For the Chief of Toronto Police, there is no question--there are more people walking around carrying guns than before.

After a summertime spike in shootings, NEWSTALK 1010 wanted to find out how easy it is to get an illegal weapon on the streets of the Greater Toronto Area.

Yonah Budd, host of NEWSTALK 1010's Straight Talk was confident he could line up a gun through contacts he's made in decades working as a private investigator, crisis intervention specialist, and prison chaplain. He reached out to several people and told them he was curious about the gun buying process but would not necessarily purchase one.

Less than five hours after his first phone call, a connection was made and Budd says he was looking at five guns in a stranger's SUV parked at a big box store mall at 2:30 p.m. on a weekday.

"I'm really mind-boggled," Budd tells NEWSTALK 1010. "I really expected to meet in some warehouse area or in some industrial unit, or in some sketchy underground parking lot."

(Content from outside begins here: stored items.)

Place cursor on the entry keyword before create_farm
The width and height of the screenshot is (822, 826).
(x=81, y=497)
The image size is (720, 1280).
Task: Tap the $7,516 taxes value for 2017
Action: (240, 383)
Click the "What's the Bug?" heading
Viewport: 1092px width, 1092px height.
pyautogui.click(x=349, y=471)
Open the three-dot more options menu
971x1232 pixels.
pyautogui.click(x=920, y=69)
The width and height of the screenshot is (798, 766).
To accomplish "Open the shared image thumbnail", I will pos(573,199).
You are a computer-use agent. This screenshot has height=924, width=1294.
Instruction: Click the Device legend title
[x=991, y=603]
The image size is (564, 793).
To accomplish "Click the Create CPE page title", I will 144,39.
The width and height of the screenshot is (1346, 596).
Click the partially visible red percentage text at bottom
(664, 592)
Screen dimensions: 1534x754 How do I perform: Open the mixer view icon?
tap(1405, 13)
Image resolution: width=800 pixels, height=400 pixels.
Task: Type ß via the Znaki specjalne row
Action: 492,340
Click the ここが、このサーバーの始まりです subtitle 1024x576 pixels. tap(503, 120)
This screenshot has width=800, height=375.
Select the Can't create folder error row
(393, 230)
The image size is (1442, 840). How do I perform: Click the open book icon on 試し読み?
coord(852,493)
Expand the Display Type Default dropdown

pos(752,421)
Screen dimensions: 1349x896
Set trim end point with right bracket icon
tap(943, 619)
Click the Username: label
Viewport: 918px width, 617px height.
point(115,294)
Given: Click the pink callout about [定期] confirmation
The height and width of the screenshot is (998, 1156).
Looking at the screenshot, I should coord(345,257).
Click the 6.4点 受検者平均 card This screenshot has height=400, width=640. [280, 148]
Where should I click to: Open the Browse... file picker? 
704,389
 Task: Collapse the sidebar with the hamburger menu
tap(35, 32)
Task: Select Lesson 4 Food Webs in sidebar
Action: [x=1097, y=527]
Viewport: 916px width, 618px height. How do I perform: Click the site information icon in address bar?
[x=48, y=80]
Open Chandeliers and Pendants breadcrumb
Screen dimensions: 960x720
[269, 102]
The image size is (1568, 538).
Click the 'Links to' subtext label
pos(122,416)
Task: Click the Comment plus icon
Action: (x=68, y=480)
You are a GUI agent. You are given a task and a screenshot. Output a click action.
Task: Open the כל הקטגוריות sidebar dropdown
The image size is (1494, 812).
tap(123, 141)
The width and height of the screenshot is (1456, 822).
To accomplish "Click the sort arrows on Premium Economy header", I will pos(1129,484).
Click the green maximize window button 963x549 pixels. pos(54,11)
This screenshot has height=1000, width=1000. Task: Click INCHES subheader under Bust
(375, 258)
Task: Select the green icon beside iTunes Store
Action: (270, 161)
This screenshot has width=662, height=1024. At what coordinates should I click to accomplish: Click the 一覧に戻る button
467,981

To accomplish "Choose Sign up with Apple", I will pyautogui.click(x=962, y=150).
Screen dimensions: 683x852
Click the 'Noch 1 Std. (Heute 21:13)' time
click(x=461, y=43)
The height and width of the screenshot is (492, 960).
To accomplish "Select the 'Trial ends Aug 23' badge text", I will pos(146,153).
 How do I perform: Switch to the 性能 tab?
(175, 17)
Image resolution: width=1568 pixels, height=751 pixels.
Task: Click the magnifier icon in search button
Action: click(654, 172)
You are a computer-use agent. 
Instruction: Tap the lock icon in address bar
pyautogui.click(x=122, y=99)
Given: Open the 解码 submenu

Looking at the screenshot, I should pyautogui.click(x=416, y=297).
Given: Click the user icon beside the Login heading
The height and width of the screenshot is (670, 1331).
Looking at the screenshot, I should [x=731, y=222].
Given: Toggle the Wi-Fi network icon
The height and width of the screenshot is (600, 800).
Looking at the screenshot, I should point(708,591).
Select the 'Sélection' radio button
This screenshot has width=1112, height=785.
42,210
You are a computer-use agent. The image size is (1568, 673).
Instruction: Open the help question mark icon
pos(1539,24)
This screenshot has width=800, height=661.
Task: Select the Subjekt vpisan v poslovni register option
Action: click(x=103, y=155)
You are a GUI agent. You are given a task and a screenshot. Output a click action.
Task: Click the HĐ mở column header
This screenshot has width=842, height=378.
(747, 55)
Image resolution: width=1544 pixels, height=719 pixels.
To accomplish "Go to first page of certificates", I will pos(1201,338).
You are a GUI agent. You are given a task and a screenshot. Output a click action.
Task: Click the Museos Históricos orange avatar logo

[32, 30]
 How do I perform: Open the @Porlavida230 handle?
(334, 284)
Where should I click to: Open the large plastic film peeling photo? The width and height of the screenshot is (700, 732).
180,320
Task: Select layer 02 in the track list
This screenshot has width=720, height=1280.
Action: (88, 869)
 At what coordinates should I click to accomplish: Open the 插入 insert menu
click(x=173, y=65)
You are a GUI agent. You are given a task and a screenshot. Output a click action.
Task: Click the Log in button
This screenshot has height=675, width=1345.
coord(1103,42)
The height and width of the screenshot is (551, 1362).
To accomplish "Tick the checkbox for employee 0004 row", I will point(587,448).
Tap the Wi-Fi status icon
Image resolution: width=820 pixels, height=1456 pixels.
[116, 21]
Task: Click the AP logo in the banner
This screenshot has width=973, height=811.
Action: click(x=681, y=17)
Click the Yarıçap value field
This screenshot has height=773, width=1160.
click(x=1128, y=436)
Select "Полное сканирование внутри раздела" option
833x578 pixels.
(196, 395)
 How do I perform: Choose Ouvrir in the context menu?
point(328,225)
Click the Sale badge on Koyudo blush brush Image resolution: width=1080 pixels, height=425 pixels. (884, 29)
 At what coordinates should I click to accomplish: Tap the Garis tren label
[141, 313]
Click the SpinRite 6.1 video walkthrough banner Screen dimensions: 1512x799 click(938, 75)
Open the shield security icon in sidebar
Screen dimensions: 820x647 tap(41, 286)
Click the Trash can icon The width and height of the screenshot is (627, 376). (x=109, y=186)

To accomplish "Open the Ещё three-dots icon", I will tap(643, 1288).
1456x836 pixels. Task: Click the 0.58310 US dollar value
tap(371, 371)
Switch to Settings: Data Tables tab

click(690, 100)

Budd says a well-dressed man showed him five guns inside a hard plastic case in the back of his SUV: a 9 mm Glock, a Smith & Wesson .38 Special, a palm sized .22 calibre pistol, a short-barrelled shotgun, and what Budd describes only as some kind of assault rifle.

While Budd had no intention to buy, he says the guns were being sold for between $650 and $5,000. Budd says firearms that may have been used in crimes were priced lower than "clean" weapons according to the seller.

While NEWSTALK 1010 cannot independently verify Budd's account, he claims the seller told him his clients are people looking for personal protection.

Crime specialist and former Toronto homicide detective Mark Mendelson tells NEWSTALK 1010 that gun hobbyists who may not be able to get a licence because of criminal records may turn to the black market as well.

Mendelson isn't surprised that the show and tell was in such a public place.

"One of the things you don't want to do when you're driving around with a trunk full of guns is to be in an area that may draw suspicion, that may draw attention from the police," Mendelson says. "It's far safer to do it in a public area, as ironic as that sounds, than doing it in a closed area, in a dark area, in a back alley."

A NEWSTALK 1010 reporter asked shoppers at the big box complex Budd had his rendezvous at how they would feel about guns being sold in the parking lot. They expressed both shock and resignation.

"There's so many strange things happening now, that wouldn't' surprise me," a woman who identified herself as Maria said.

While he understands the alarm, Mendelson doesn't think people in close proximity to illegal gun sales are necessarily in danger.

"People are not buying the guns in the parking lots in order to commit crimes at that particular parking lot."